[DIRECTIONS]
Would you output the lines from the one containing "[Large dusty clumps" through the final line of the entries, exactly and with pictures omitted?

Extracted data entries
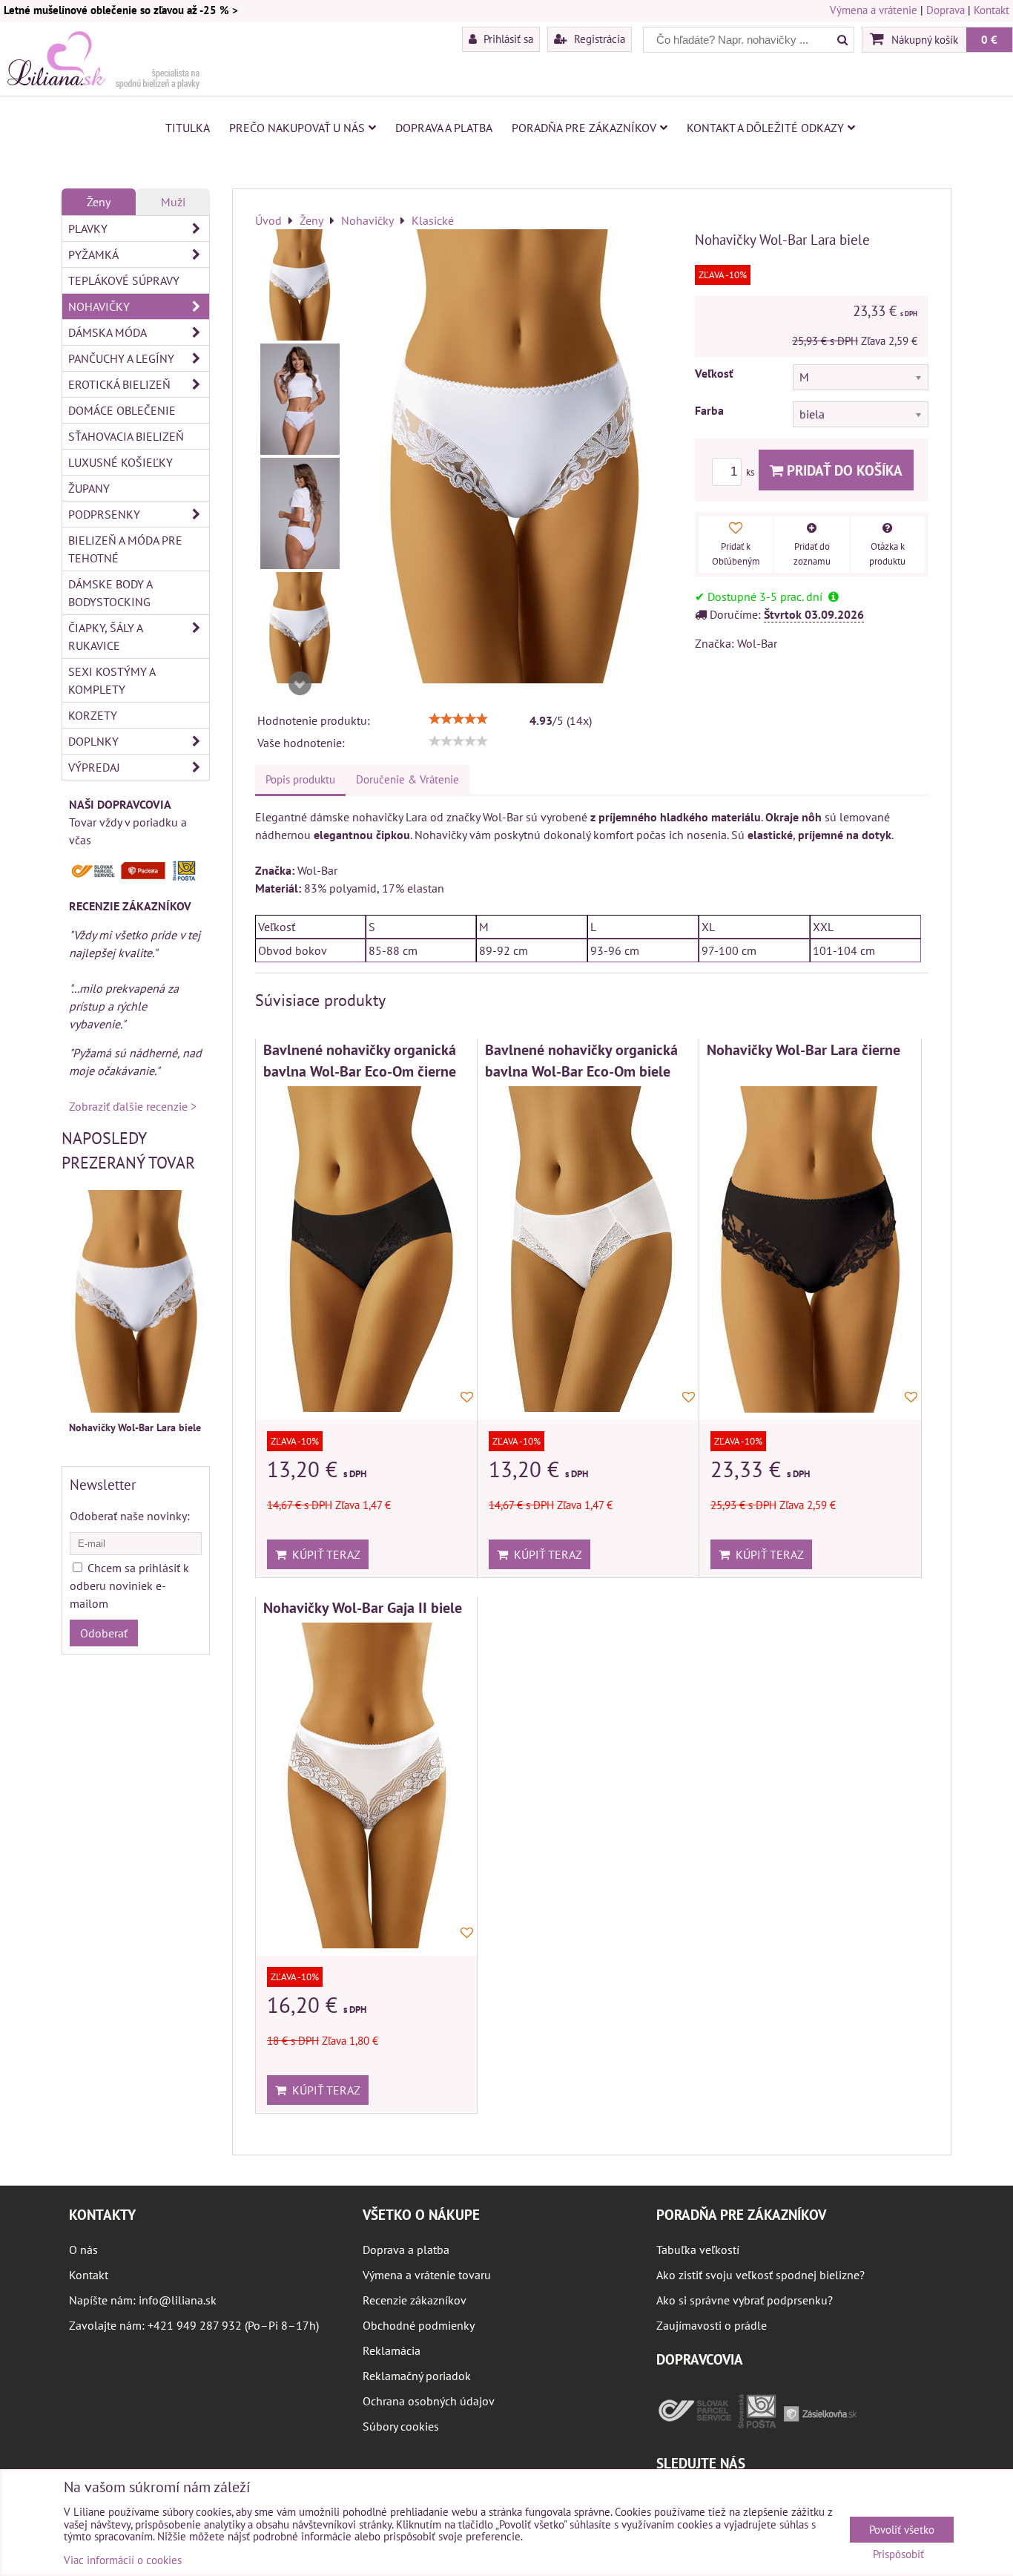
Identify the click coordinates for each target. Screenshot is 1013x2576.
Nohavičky (99, 306)
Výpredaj (94, 767)
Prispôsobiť (898, 2555)
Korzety (92, 715)
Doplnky (93, 741)
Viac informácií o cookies (123, 2560)
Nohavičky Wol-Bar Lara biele (135, 1427)
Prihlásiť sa (507, 38)
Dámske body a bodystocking (110, 592)
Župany (89, 488)
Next (299, 683)
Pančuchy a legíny (121, 358)
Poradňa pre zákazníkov (584, 127)
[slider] (458, 719)
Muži (173, 201)
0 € (989, 39)
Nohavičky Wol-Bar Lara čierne (803, 1049)
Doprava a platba (443, 127)
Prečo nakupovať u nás (297, 127)
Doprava (945, 10)
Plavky (88, 228)
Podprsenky (104, 514)
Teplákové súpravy (123, 280)
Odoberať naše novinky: (130, 1515)
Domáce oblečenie (122, 410)
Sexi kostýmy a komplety (112, 680)
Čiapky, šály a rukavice (105, 636)
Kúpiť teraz (323, 1554)
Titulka (187, 127)
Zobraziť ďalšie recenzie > (133, 1106)
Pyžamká (93, 254)
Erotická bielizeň (119, 384)
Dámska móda (107, 332)
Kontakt (991, 10)
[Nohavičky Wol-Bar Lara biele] (299, 285)
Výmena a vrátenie (873, 10)
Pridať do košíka (843, 470)
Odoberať (104, 1633)
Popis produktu (300, 779)
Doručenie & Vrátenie (407, 779)
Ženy (98, 201)
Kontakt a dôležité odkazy (765, 127)
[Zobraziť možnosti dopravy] (135, 877)
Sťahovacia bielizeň (126, 436)
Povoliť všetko (901, 2530)
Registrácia (598, 38)
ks (751, 472)
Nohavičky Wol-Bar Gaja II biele (362, 1607)
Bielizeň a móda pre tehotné (125, 549)
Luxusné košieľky (120, 462)
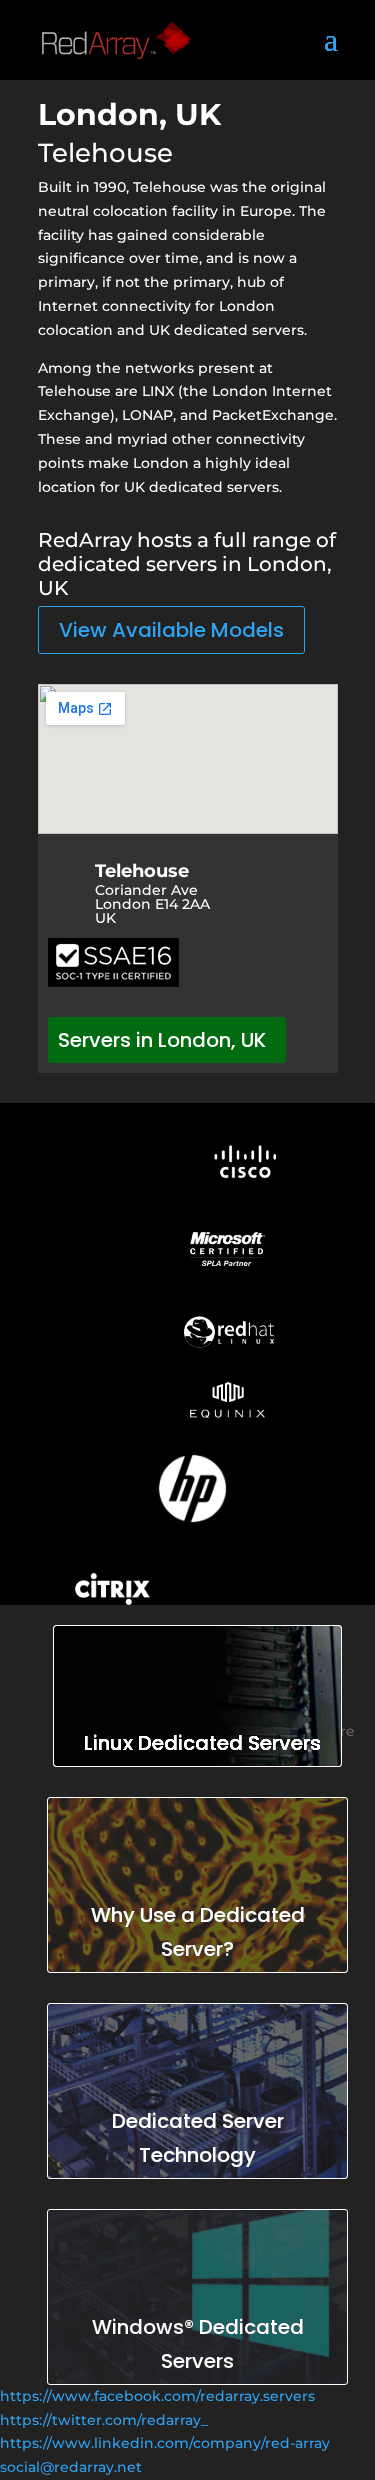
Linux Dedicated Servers (202, 1743)
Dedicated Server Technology (198, 2138)
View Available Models (171, 630)
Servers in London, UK (162, 1040)
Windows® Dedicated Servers (198, 2344)
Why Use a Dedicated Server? (198, 1932)
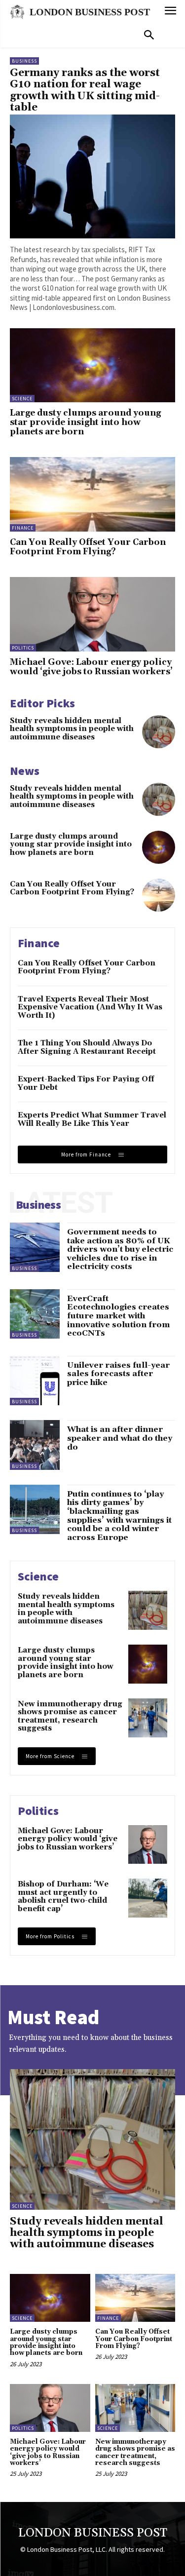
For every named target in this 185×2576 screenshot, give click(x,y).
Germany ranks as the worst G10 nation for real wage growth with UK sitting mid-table (85, 90)
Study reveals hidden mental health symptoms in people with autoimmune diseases (72, 729)
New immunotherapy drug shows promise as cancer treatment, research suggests (70, 1716)
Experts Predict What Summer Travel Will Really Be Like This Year (92, 1119)
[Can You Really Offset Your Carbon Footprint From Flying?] (92, 494)
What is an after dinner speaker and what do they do (119, 1438)
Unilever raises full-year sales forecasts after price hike (118, 1373)
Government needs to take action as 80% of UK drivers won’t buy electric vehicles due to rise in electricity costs (120, 1249)
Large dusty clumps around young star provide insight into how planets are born (85, 422)
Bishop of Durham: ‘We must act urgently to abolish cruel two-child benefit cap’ (63, 1897)
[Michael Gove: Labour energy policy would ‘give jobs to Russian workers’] (92, 614)
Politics (23, 648)
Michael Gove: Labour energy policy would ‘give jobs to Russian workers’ (91, 667)
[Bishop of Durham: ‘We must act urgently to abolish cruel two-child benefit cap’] (147, 1898)
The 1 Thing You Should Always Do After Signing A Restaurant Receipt (87, 1047)
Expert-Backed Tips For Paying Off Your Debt (86, 1083)
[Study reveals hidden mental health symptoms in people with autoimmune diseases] (158, 731)
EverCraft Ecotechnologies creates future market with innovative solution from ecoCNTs (118, 1316)
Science (22, 398)
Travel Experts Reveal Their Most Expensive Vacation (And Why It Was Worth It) (90, 1007)
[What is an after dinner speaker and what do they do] (35, 1445)
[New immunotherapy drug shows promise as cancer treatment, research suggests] (147, 1717)
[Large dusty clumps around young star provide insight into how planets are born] (92, 365)
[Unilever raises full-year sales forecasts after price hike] (35, 1381)
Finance (23, 528)
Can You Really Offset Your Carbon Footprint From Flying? (88, 547)
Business (24, 61)
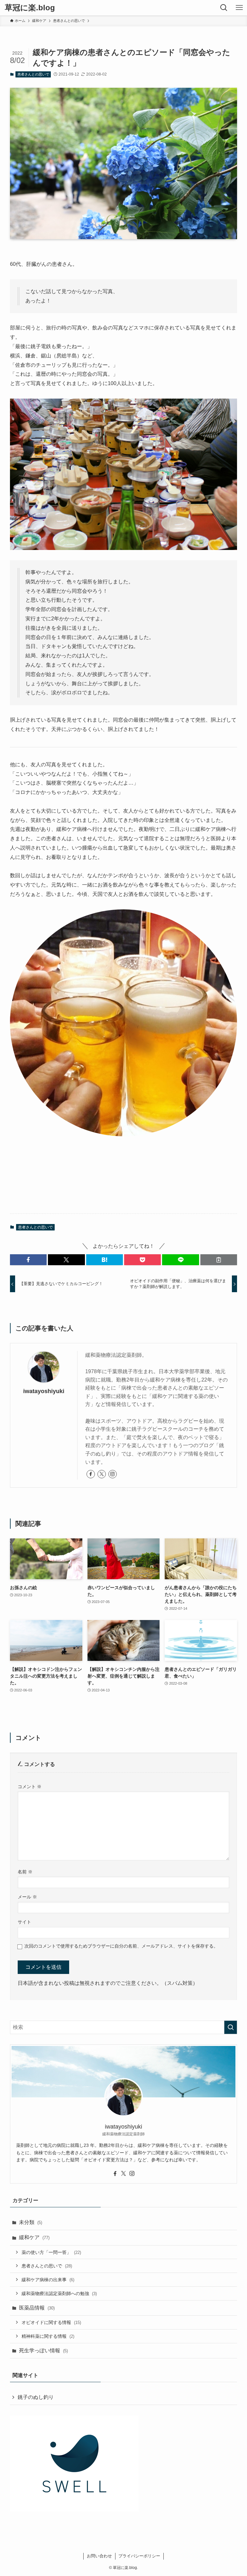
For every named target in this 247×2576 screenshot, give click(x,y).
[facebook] (91, 1474)
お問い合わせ (99, 2555)
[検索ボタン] (224, 7)
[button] (28, 1259)
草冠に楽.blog (30, 8)
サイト (24, 1921)
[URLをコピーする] (218, 1259)
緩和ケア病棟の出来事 (48, 2279)
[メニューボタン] (239, 7)
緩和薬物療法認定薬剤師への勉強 (59, 2293)
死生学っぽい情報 (43, 2350)
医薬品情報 (37, 2307)
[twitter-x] (101, 1474)
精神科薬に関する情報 (48, 2336)
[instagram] (112, 1474)
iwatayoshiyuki (43, 1391)
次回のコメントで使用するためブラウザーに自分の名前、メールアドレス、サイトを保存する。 (121, 1946)
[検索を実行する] (230, 2027)
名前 (25, 1871)
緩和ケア (34, 2237)
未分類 (30, 2222)
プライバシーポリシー (139, 2555)
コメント (29, 1786)
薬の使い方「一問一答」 (51, 2252)
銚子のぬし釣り (36, 2397)
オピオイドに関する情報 (51, 2322)
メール (27, 1896)
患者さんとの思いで (33, 74)
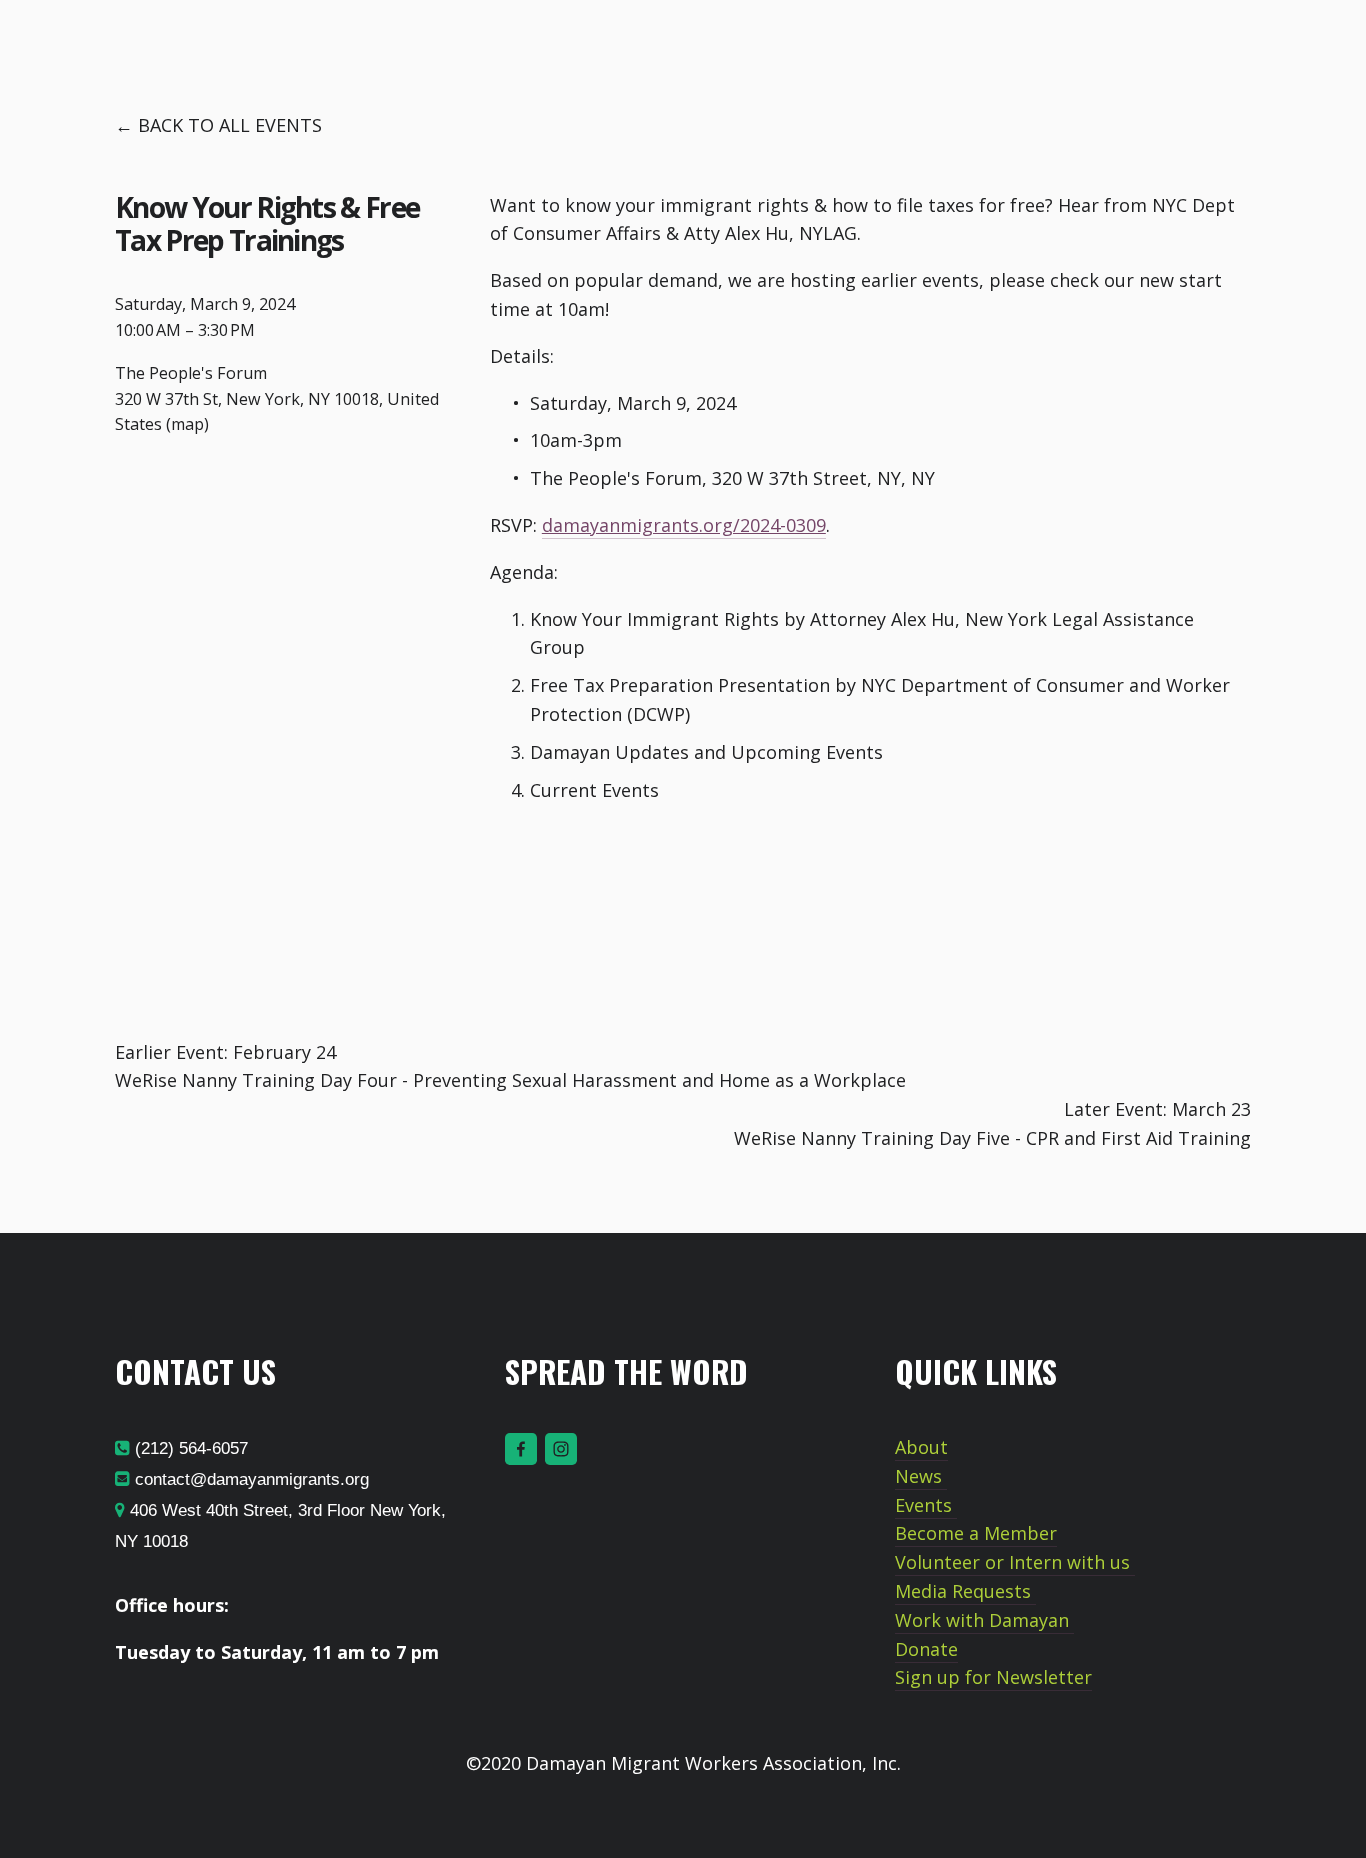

[RESULT]
[Large dusty clumps around young star provide insight into how planets are born] (92, 365)
[Unilever raises full-year sales forecasts after price hike] (35, 1381)
Finance (23, 528)
Can You Really Offset Your Carbon Footprint From Flying? (88, 547)
Business (24, 61)
For every named target in this 247×2576 screenshot, give click(x,y).
[facebook] (91, 1474)
お問い合わせ (99, 2555)
[検索ボタン] (224, 7)
[button] (28, 1259)
草冠に楽.blog (30, 8)
サイト (24, 1921)
[URLをコピーする] (218, 1259)
緩和ケア病棟の出来事 (48, 2279)
[メニューボタン] (239, 7)
緩和薬物療法認定薬剤師への勉強 (59, 2293)
死生学っぽい情報 (43, 2350)
医薬品情報 (37, 2307)
[twitter-x] (101, 1474)
精神科薬に関する情報 (48, 2336)
[instagram] (112, 1474)
iwatayoshiyuki (43, 1391)
次回のコメントで使用するためブラウザーに自分の名前、メールアドレス、サイトを保存する。 (121, 1946)
[検索を実行する] (230, 2027)
名前 (25, 1871)
緩和ケア (34, 2237)
未分類 (30, 2222)
プライバシーポリシー (139, 2555)
コメント (29, 1786)
薬の使い方「一問一答」 (51, 2252)
銚子のぬし釣り (36, 2397)
オピオイドに関する情報 (51, 2322)
メール (27, 1896)
患者さんとの思いで (33, 74)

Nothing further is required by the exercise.